Johan Daniël Koelman geb. Den Haag 30 december 1831, overl. Den Haag 16 maart 1857. Leerling van J. B. Tom (4 jaar) en van de Haagse Akademie 1843-1848.
Broer van J. H. en J. P. Koelman. Heeft reizen gemaakt naar Gelderland en Duitsland 1850, Frankrijk 1853 en Italië 1855. Landschapschilder en lithograaf; zijn waterverfstudies zijn belangrijk. 84 Tentoonstellingen Den Haag 1849.1851 en 1853. Amsterdam 1852 en 1856: landschap met vee; herinnering aan de heide; gezicht aan de IJssel met vee; diverse landschappen, w.o. bij Lyon enz: het marmertransport te Carrara aan de Middellandse Zee. Kampen 1852: een kudde vee door storm overvallen, samen met J. F. Hoppenbrouwers.
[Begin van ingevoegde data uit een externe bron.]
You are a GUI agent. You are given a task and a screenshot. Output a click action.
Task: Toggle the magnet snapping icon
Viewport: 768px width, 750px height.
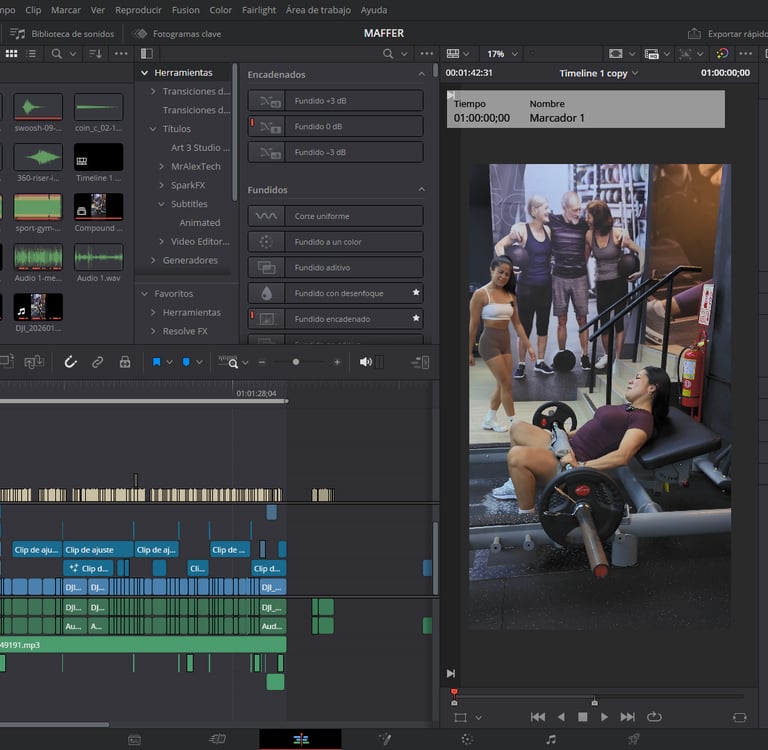(70, 362)
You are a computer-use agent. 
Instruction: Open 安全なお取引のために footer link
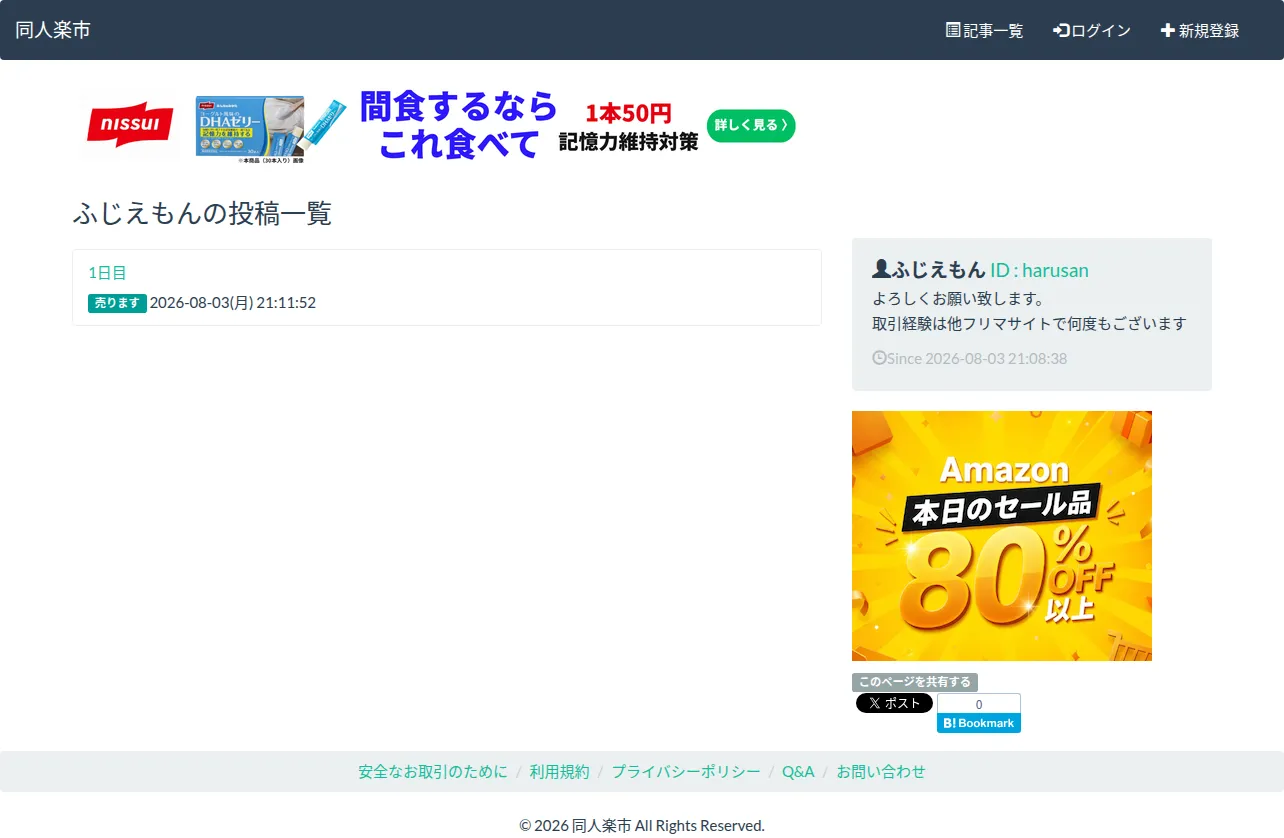433,771
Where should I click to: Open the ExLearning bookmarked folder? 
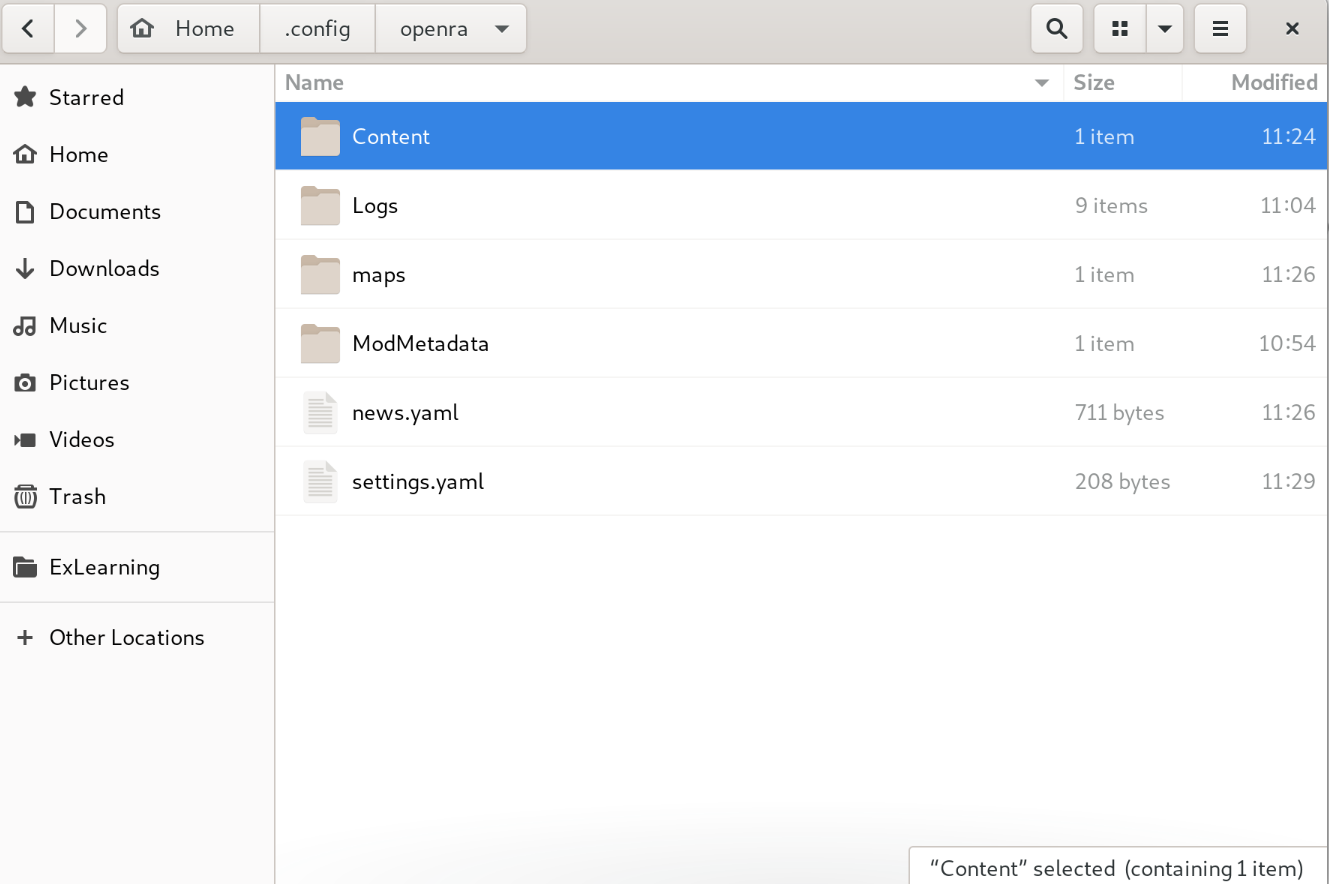click(x=105, y=567)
Rijksprentenkabinet Amsterdam: ±40 tekeningen, w.o. studies van dieren, figuren en landschappen. Haags Gemeentemuseum: rotsachtige berghelling; rotslandschap; rivierdal met rotswand: stier in de weide (gem. J.D.K. 48); witte koe met kalf; 14 schetsen en studies op papier en doek, merendeels gem. met monogram D.K. Museum Dordrecht: inscheping van Carrarisch marmer. Rijksprentenkabinet Leiden: oude schaapherder met zijn hond en een meisje (tekening).
Knoef: Kramm: Kunstkronijk 1852 (bh. 46). 1857 (bh. 40). 1858 (bh. 32); Luns: Maandblad voor Beeldende Kunsten (J. Knoef. november 1937): Marius: Plasschaert; Scheen; Thieme-Becker; Van Hall I en II: Waller; Wurzbach.